— START OF Source text —

On Tue, Feb 13, 2018 at 2:35 PM Enrico Olivelli <eolive...@gmail.com> wrote:

> All clear Sijie,
> IMHO many API function names do not follow usual Java naming conventions, I
> know this is a large code contribution, but do you think it will be
> possible to discuss about 'names' before releasing first version?


Which one doesn’t follow java naming convention?

It should follow bookkeeper convention since we are making it part of bk.

>
>
> Last question: this will be a contrib module, are we going to release it
> with regular releases of BK ?


Yes it will be released with regular release. We will keep it as contrib or
previews for a few releases before claiming it as mature.


>
> Thanks
> Enrico
>
> Il mar 13 feb 2018, 00:47 Sijie Guo <guosi...@gmail.com> ha scritto:
>
> > On Tue, Feb 13, 2018 at 6:35 AM Enrico Olivelli <eolive...@gmail.com>
> > wrote:
> >
> > > (Maybe it is better to comment on google doc but these are very high
> > level
> > > questions)
> > >
> > > Some questions:
> > > 1) I see we initially still need zookeeper, it would be interesting to
> > know
> > > if you want to drop it completely in the future. Certainly the usage of
> > zk
> > > in this case will be very limited because it will only have to support
> > > Helix
> >
> >
> > This BP is not directly removing zookeeper. This BP is more about
> provide a
> > key value service, which it can be used later for storing user ledgers
> > metadata. It then can reduce the amount of metadata in zookeeper to some
> > system ledgers. We will have a separate BP to address the metadata
> > bootstrap problem.
> >
> > So that says we will have to have a key/value service in place before we
> > talk about removing zookeeper. That is the intention to have key/value
> > first.
> >
> >
> >
> > >
> > > 2) I see we are going to use DL for checkpoints, which maybe in turn
> will
> > > need this system (as one motivation is the support of DL metadata), it
> > > seems to me some kind of  circular dependency. Can you explain how to
> > > implement this?
> >
> >
> > Using DL is because of it’s namespacing and reopenable feature. It is
> > similar as bookkeeper ledger metadata itself. You will have some system
> > dlog still use zookeeper, but they will address by metadata bootstrap in
> a
> > separate BP once keyvalue is mature (as mentioned in 1).

— END OF Source text —
— START OF Recorded data —

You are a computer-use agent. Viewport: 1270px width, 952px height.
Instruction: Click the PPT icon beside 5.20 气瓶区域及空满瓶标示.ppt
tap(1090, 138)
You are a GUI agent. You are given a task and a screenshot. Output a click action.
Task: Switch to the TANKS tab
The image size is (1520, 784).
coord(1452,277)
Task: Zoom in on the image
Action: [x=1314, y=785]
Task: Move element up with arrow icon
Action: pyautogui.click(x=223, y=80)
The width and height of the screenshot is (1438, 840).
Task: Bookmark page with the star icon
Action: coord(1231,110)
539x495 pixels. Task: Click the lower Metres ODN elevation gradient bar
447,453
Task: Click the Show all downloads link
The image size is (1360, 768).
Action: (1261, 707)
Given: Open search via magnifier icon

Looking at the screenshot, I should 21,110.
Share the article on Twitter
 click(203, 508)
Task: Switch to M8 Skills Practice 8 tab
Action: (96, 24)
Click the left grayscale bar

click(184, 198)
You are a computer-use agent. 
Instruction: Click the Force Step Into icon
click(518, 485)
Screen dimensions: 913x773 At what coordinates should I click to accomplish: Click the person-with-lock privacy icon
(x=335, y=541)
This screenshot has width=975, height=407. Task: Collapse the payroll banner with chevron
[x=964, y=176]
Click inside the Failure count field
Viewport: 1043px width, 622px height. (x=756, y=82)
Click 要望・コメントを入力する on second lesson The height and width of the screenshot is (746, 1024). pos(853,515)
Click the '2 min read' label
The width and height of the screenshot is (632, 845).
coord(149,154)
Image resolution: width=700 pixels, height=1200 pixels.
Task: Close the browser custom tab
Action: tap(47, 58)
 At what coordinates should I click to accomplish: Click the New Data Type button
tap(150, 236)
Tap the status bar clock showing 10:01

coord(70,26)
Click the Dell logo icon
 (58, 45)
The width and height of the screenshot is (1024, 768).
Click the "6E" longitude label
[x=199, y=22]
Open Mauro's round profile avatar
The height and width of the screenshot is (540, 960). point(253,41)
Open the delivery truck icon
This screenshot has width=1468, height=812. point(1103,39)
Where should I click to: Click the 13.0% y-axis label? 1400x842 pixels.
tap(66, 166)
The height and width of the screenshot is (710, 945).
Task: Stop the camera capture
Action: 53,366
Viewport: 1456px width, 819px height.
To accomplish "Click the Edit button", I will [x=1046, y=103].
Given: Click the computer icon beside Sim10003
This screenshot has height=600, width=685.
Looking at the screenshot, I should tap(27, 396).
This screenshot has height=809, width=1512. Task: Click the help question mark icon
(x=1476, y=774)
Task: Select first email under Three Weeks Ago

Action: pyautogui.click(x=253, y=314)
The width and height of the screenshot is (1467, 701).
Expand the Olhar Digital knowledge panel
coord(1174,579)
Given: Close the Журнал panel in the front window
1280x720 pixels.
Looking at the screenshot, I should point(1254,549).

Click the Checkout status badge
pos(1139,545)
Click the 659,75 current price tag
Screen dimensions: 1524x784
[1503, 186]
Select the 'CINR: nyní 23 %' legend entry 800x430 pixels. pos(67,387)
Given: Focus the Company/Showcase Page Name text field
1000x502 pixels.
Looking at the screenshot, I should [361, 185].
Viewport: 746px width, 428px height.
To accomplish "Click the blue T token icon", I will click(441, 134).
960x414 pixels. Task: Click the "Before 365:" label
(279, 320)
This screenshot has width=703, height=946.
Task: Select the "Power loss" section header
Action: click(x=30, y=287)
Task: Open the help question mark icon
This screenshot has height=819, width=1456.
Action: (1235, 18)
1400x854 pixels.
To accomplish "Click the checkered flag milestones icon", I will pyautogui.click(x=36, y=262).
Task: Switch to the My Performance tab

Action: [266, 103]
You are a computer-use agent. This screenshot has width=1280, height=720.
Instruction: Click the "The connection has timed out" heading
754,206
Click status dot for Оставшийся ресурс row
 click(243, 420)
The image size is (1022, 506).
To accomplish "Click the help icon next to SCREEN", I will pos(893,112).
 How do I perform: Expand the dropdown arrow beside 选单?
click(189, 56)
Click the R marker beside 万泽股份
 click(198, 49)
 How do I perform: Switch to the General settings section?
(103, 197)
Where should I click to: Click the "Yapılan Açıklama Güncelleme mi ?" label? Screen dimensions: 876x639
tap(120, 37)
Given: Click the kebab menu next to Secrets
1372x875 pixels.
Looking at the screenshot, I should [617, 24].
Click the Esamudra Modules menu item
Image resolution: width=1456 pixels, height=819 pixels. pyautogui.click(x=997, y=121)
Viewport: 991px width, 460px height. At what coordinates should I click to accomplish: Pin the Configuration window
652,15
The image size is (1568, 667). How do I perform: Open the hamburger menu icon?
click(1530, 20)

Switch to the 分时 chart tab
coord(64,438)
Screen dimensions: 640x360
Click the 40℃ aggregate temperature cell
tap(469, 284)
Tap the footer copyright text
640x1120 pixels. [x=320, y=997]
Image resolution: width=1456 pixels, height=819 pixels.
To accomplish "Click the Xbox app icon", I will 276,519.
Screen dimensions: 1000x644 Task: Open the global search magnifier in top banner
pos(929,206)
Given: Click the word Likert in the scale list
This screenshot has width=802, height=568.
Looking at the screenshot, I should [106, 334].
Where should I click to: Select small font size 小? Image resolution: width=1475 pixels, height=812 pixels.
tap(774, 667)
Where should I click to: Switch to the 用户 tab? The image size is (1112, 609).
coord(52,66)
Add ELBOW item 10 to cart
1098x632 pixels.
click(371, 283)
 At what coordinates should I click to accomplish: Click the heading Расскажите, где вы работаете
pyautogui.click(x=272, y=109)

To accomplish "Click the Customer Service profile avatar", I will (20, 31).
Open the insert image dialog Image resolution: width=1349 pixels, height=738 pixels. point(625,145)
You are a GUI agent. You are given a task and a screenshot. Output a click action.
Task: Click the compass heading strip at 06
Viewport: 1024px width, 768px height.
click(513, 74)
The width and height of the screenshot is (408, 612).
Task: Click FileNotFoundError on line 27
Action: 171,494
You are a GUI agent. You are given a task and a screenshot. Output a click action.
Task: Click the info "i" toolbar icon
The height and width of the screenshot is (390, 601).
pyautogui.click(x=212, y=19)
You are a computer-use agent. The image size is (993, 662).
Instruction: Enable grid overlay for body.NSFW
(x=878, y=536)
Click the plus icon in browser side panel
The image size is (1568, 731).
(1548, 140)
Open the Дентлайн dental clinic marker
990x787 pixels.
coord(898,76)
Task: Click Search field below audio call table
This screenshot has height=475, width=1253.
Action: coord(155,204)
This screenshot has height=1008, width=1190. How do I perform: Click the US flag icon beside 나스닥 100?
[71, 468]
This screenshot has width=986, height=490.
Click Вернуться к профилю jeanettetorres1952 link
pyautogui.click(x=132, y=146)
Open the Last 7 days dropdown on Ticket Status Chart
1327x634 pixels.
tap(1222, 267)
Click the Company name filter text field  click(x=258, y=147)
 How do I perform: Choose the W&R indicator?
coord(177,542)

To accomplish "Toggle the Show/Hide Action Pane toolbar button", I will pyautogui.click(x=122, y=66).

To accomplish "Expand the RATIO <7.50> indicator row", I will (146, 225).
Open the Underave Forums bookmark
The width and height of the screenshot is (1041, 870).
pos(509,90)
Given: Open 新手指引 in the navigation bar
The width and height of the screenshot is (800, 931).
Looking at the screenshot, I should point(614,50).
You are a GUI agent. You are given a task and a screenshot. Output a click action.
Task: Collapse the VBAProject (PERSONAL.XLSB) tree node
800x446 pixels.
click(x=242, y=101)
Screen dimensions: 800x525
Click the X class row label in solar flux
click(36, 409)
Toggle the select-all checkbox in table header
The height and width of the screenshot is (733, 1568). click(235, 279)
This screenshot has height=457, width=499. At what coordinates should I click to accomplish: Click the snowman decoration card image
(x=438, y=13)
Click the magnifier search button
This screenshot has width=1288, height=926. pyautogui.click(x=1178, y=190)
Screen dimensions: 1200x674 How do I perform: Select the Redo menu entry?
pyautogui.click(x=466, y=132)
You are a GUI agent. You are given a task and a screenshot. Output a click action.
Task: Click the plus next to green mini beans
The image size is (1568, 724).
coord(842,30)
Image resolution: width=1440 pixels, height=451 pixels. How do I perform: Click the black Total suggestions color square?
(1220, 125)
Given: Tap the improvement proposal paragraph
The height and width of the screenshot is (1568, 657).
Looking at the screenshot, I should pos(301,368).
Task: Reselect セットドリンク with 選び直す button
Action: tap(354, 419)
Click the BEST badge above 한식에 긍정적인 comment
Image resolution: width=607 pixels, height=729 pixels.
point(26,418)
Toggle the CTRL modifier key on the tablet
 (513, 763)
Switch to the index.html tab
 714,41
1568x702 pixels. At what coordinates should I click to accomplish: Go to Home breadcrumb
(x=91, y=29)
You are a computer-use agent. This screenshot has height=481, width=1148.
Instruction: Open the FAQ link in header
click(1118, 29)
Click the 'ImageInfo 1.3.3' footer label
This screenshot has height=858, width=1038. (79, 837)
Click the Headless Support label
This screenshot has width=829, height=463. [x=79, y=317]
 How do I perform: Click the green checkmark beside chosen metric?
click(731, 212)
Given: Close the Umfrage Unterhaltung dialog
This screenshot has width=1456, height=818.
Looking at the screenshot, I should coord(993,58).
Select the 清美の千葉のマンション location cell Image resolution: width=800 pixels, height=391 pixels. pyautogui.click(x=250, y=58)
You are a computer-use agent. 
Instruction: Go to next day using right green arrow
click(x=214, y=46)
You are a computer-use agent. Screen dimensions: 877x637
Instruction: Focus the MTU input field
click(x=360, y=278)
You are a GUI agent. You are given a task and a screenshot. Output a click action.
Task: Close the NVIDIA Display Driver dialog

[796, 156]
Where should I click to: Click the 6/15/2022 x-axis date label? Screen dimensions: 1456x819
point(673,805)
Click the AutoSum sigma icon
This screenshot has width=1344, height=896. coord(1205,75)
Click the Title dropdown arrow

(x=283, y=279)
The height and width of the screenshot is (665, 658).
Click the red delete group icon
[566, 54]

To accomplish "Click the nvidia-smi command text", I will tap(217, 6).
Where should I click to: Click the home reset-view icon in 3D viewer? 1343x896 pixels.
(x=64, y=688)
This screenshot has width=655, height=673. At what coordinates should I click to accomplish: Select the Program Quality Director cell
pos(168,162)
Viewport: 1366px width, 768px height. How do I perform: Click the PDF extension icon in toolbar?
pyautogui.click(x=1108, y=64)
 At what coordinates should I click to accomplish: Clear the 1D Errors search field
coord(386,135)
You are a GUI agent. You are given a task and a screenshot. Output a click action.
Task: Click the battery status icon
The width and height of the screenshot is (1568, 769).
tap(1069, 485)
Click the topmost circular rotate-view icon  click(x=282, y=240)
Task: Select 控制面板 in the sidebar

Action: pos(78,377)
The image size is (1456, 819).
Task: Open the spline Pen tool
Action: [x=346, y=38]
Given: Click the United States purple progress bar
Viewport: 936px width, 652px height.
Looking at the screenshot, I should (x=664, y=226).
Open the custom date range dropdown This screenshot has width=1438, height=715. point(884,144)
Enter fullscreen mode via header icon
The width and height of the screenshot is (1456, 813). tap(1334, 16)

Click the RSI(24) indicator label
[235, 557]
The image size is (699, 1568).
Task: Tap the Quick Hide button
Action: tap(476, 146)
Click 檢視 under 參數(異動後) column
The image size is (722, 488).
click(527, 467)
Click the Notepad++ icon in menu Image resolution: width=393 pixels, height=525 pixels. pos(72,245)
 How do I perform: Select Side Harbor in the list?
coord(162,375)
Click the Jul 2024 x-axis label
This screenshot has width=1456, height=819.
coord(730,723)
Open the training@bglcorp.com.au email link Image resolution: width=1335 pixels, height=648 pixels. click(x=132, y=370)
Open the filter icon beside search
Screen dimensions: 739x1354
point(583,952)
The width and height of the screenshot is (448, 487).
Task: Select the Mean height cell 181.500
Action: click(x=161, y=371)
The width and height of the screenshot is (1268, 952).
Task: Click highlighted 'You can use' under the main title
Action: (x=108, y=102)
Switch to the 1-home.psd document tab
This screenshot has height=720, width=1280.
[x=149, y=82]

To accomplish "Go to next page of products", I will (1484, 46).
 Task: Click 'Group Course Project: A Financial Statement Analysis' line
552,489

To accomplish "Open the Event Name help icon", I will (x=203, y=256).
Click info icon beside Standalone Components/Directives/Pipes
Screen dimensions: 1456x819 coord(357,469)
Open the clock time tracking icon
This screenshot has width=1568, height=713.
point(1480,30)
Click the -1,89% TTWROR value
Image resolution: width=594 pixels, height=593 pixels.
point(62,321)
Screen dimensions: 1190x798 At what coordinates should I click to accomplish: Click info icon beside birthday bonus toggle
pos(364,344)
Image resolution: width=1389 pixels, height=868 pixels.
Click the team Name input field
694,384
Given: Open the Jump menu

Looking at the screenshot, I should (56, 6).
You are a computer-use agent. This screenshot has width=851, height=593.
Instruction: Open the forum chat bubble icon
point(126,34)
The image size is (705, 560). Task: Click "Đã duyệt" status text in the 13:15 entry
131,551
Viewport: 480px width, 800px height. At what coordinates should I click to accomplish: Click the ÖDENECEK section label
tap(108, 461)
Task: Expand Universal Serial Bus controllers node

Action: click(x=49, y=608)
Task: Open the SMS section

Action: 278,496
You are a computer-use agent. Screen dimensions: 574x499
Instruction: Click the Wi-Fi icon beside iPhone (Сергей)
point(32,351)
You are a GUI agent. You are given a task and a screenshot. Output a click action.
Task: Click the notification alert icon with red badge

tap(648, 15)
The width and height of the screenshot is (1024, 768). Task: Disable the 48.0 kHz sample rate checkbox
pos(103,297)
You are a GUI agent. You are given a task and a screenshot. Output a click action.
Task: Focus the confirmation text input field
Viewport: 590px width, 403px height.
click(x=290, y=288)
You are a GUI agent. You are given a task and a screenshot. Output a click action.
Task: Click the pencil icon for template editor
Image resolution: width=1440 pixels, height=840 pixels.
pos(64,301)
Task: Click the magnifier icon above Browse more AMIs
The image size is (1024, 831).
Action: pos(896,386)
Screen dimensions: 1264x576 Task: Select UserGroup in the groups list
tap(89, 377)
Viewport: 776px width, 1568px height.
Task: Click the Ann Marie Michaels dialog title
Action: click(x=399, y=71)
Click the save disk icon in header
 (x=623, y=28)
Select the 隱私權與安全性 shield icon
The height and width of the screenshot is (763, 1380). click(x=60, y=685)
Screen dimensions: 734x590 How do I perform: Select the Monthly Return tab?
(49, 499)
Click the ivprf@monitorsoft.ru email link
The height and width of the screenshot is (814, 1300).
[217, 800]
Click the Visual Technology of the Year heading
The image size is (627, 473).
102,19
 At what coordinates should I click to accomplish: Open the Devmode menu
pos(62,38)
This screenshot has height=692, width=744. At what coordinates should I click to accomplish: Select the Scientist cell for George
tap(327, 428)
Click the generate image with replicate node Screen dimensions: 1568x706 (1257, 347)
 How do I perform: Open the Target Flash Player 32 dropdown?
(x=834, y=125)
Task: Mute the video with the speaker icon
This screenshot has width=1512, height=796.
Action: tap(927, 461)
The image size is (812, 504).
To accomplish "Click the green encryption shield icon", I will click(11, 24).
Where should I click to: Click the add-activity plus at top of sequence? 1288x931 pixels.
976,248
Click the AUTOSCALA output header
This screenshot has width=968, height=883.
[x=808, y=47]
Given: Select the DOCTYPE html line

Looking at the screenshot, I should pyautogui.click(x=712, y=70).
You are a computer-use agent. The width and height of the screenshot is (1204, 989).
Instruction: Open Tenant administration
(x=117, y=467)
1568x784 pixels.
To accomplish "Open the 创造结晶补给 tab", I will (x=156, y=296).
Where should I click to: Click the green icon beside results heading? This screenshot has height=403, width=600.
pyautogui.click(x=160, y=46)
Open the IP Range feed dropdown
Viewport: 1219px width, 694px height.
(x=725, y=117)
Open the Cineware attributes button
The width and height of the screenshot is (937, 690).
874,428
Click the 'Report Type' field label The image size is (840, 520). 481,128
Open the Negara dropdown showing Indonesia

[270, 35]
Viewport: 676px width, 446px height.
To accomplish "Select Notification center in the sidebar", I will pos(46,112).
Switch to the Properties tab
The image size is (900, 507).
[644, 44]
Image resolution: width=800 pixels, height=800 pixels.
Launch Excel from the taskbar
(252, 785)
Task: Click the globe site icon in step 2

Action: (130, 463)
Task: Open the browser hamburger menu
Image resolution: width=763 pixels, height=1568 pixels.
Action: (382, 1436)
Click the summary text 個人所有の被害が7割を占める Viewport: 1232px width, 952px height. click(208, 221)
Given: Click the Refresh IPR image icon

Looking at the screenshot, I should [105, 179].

— END OF Recorded data —

• Required task:
Answer these questions from the BookKeeper thread, one line each.
(a) What convention should the API function names follow, according to the reply?
(b) How will the contrib module be released, and for how long will it keep that status?
(c) What features of DL are given as the reason for using it?

• The answer:
(a) The bookkeeper convention, since it is being made part of bk.
(b) With the regular releases, kept as contrib or previews for a few releases before being called mature.
(c) Its namespacing and its reopenable feature.